Task description: All of the records should be given again verbatim.

=== Begin Enclosure ===

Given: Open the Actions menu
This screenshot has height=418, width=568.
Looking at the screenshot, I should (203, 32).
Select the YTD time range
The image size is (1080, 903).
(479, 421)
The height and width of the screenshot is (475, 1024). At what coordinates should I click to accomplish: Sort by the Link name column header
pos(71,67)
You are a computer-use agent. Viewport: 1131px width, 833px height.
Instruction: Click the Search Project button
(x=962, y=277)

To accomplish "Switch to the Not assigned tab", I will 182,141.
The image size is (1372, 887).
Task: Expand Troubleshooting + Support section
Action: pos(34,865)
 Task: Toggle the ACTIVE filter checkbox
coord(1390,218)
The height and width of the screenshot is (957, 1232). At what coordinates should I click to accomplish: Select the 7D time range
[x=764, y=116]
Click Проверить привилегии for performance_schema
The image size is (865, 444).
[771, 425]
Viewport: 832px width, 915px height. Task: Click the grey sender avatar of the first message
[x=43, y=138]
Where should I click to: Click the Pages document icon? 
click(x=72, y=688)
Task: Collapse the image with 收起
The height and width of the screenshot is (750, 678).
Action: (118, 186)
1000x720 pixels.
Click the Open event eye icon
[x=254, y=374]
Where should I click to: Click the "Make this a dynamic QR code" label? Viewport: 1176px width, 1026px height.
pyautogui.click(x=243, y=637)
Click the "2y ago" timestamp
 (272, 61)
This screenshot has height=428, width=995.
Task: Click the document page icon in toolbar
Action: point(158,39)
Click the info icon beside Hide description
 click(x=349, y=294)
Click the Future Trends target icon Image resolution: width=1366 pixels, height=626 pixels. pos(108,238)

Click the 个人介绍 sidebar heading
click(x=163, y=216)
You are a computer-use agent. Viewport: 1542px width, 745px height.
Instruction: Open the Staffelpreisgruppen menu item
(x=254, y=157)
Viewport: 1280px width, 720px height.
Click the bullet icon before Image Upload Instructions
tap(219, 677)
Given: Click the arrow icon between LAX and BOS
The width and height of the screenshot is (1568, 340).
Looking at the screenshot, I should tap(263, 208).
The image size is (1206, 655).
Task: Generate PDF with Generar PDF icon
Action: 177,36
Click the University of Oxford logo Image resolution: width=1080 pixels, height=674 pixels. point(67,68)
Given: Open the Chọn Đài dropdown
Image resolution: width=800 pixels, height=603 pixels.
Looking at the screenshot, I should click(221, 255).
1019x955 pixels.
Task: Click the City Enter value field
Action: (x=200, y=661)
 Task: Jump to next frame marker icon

=== End Enclosure ===

Task result:
Given: Open the Actions menu
This screenshot has height=418, width=568.
Looking at the screenshot, I should (203, 32).
Select the YTD time range
The image size is (1080, 903).
(479, 421)
The height and width of the screenshot is (475, 1024). At what coordinates should I click to accomplish: Sort by the Link name column header
pos(71,67)
You are a computer-use agent. Viewport: 1131px width, 833px height.
Instruction: Click the Search Project button
(x=962, y=277)

To accomplish "Switch to the Not assigned tab", I will 182,141.
The image size is (1372, 887).
Task: Expand Troubleshooting + Support section
Action: pos(34,865)
 Task: Toggle the ACTIVE filter checkbox
coord(1390,218)
The height and width of the screenshot is (957, 1232). At what coordinates should I click to accomplish: Select the 7D time range
[x=764, y=116]
Click Проверить привилегии for performance_schema
The image size is (865, 444).
[771, 425]
Viewport: 832px width, 915px height. Task: Click the grey sender avatar of the first message
[x=43, y=138]
Where should I click to: Click the Pages document icon? 
click(x=72, y=688)
Task: Collapse the image with 收起
The height and width of the screenshot is (750, 678).
Action: (118, 186)
1000x720 pixels.
Click the Open event eye icon
[x=254, y=374]
Where should I click to: Click the "Make this a dynamic QR code" label? Viewport: 1176px width, 1026px height.
pyautogui.click(x=243, y=637)
Click the "2y ago" timestamp
 (272, 61)
This screenshot has height=428, width=995.
Task: Click the document page icon in toolbar
Action: point(158,39)
Click the info icon beside Hide description
 click(x=349, y=294)
Click the Future Trends target icon Image resolution: width=1366 pixels, height=626 pixels. pos(108,238)

Click the 个人介绍 sidebar heading
click(x=163, y=216)
You are a computer-use agent. Viewport: 1542px width, 745px height.
Instruction: Open the Staffelpreisgruppen menu item
(x=254, y=157)
Viewport: 1280px width, 720px height.
Click the bullet icon before Image Upload Instructions
tap(219, 677)
Given: Click the arrow icon between LAX and BOS
The width and height of the screenshot is (1568, 340).
Looking at the screenshot, I should tap(263, 208).
The image size is (1206, 655).
Task: Generate PDF with Generar PDF icon
Action: 177,36
Click the University of Oxford logo Image resolution: width=1080 pixels, height=674 pixels. point(67,68)
Given: Open the Chọn Đài dropdown
Image resolution: width=800 pixels, height=603 pixels.
Looking at the screenshot, I should click(221, 255).
1019x955 pixels.
Task: Click the City Enter value field
Action: (x=200, y=661)
 Task: Jump to next frame marker icon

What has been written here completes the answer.